We become audacious in exploring new ways for our communities to be houses where the door is always open. The door is open! But it is important that hospitality be followed by a clear proposal of faith, a proposal of faith often not explicit, but with the attitude, with the testimony: in this institution that is called Church, in this institution that is called parish an air of faith is breathed, because there is belief in the Lord Jesus.

I will ask you to study well the things that I have said: orphan-hood, and to study how the memory of the family can be recovered; how to have affection in the parishes, gratuitousness. That the parish not be an institution linked only to the situations of the moment. No, that it be historical, that it be a path of pastoral conversion. That it be able in the present to welcome with tenderness and to send her children forward with hope and patience.

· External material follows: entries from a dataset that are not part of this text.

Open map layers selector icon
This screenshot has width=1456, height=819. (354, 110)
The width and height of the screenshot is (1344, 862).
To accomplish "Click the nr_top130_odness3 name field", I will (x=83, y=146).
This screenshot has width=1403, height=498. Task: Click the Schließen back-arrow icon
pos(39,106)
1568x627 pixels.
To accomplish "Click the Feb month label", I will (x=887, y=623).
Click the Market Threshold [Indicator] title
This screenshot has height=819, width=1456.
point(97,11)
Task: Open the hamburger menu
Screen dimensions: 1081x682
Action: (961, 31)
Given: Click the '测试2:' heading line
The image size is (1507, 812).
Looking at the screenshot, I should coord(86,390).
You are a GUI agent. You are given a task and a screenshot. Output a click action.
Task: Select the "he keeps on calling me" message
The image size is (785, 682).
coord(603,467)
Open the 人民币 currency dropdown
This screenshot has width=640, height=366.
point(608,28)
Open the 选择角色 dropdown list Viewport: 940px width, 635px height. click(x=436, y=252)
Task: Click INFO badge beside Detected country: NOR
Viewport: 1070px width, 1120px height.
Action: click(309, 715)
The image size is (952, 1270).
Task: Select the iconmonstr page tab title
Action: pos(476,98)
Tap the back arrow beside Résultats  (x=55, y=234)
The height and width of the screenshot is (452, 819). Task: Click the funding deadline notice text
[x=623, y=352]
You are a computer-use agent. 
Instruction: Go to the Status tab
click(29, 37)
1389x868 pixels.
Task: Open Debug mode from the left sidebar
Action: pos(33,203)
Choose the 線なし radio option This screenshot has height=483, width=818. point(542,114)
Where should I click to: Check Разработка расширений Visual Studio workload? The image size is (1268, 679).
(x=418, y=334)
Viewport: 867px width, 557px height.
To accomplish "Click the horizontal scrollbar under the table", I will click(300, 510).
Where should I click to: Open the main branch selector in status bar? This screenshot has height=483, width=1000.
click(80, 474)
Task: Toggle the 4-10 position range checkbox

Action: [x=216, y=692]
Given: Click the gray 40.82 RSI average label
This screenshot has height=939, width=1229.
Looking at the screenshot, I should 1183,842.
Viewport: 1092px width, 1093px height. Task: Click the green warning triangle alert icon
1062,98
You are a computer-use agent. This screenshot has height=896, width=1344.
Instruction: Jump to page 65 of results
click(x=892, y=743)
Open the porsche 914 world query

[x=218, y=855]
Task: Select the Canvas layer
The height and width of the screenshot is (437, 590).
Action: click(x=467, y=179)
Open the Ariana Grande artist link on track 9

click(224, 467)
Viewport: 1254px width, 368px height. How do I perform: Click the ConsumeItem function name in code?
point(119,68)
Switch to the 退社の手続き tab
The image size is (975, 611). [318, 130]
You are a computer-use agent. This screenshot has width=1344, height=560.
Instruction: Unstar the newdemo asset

I love priests so much, because it's not east to be a parish priest. It's easier to be a Bishop than a parish priest! Because we Bishops always have the possibility to distance ourselves, or to hide behind "His Excellency," and that protects us!

But to be a parish priest, when they knock on the door: "Father, this, Father that and Father there .." It's not easy! When someone comes to tell you the problems of the family, or that dead person, or when the so-called "girls of Caritas" come to gossip against the so-called "girls of the catecheses" . It's not easy to be a parish priest!

But I want to say something, I said it once before: the Italian Church is so strong thanks to the parish priests! These parish priests that - now they have another system - slept with the telephone on the night table and got up at any hour to go to a sick person . No one died without the Sacraments . Close, close parish priests! And then? They left this memory of evangelization .

We think of Mother Church and we say to our Mother Church what Elizabeth said to Mary when she became Mother, in expectation of her son: "Happy are you, because you have believed!" We want a Church of faith, which believes that the Lord is able to make her Mother, to give her many children, our Holy Mother Church. Thank you!